## Reading passage:
════

7. contact information

   The PaX Team <pageexec@freemail.hu>
   PGP key fingerprint: D2E0 B4B6 16A3 B532 20B8  969B 956D 2366 39F0 81BF

   for participation in the Windows NT/2000 research/implementation contact
   Ice <white_ice@usa.net> or fOSSiL <fossah@usa.net>


8. history

   2000.08.06 initial document
   2000.10.01 pax/linux implementation was born
   2000.10.22 fixed minor inaccuracies
   2000.10.27 added copy-on-write issue
   2000.10.28 finished linux implementation description
   2000.11.05 fixed VM_IO handling, SysV IPC shared memory became NOEXEC
   2000.11.16 fixed race on page directory/table accesses


9. footnotes

   1. http://www.plex86.org/

   2. depending on where this data originates from (local or a remote host),
      we talk about local and remote exploits, although the underlying problem
      remains the same.

════

## Data:

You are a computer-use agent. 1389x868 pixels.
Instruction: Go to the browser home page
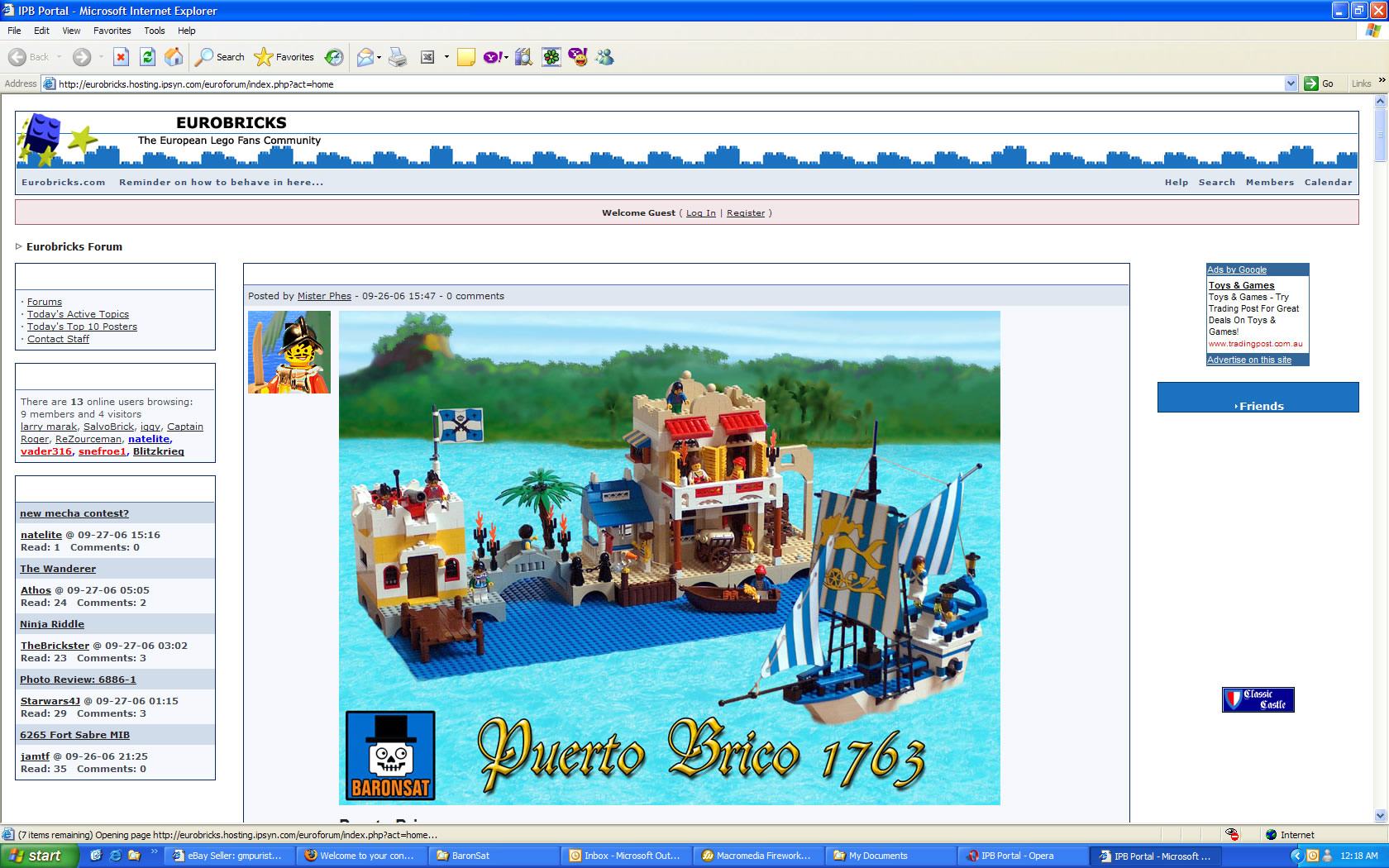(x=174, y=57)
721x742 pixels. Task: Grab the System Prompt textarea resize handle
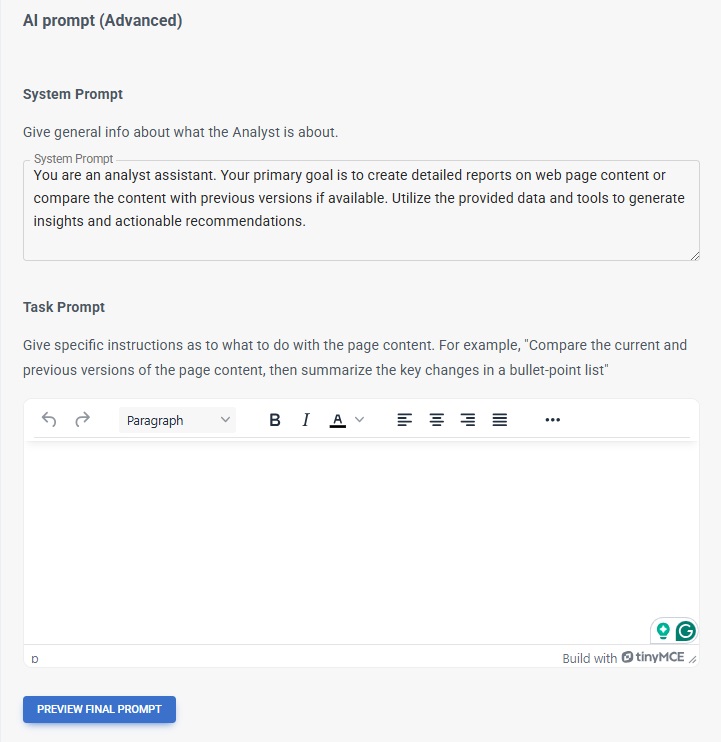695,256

════

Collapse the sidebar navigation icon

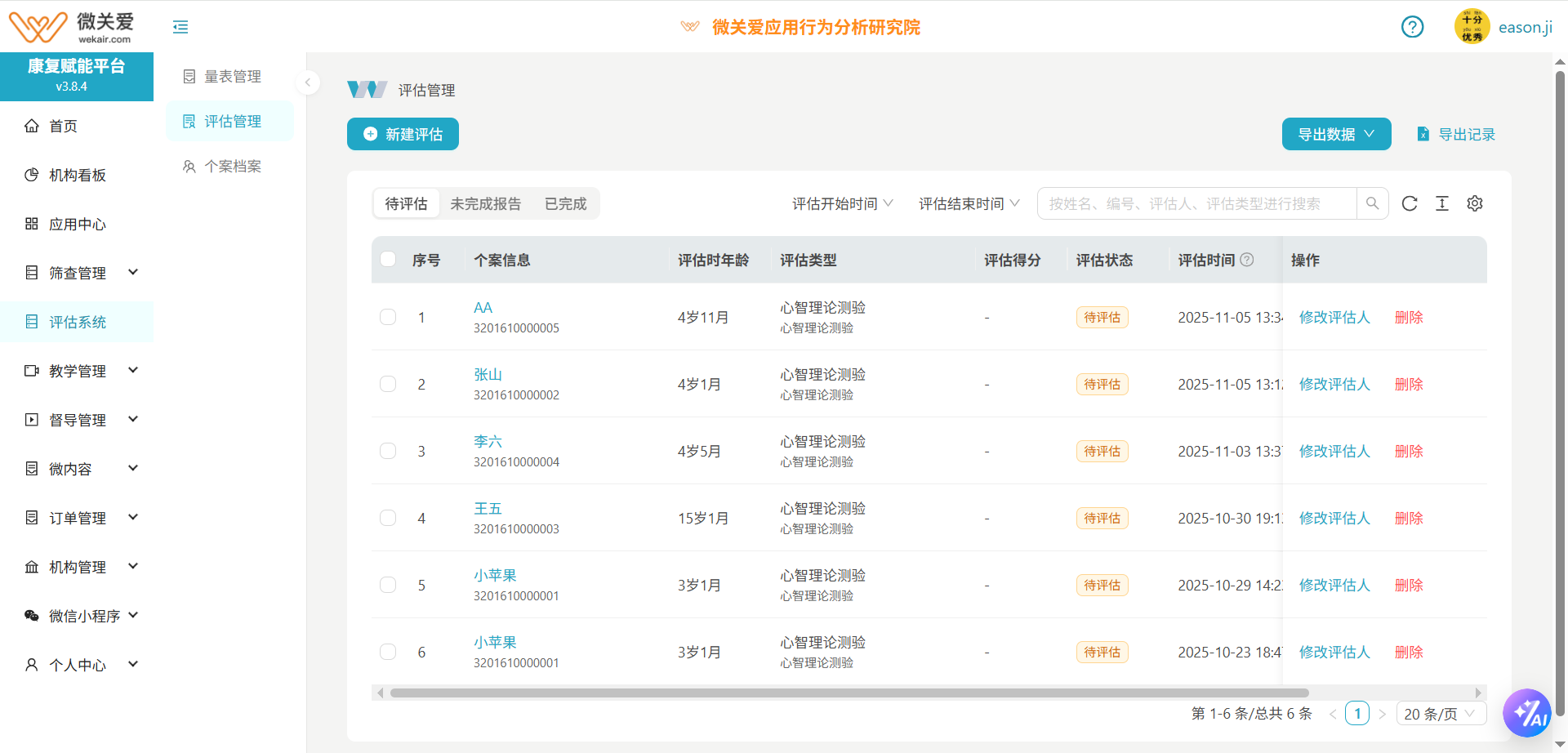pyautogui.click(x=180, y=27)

════

## Required work:
**a)** Decide whether each statement below agrees with the PaX text above. Answer yes or no for each, and quote the exact words from the text that settle it.
(i) The linux implementation description was finished on 2000.10.28.
(ii) SysV IPC shared memory became NOEXEC on 2000.11.16.
(iii) Footnote 2 says local and remote exploits have different underlying problems.
**b)** Count the lines of the entries that contain the string "pixels", matching case exactly. Give only the number.

## Task-by-task answers:
**a)**
(i) Yes: "2000.10.28 finished linux implementation description"
(ii) No: "2000.11.05 fixed VM_IO handling, SysV IPC shared memory became NOEXEC"
(iii) No: "although the underlying problem remains the same"

**b)** 2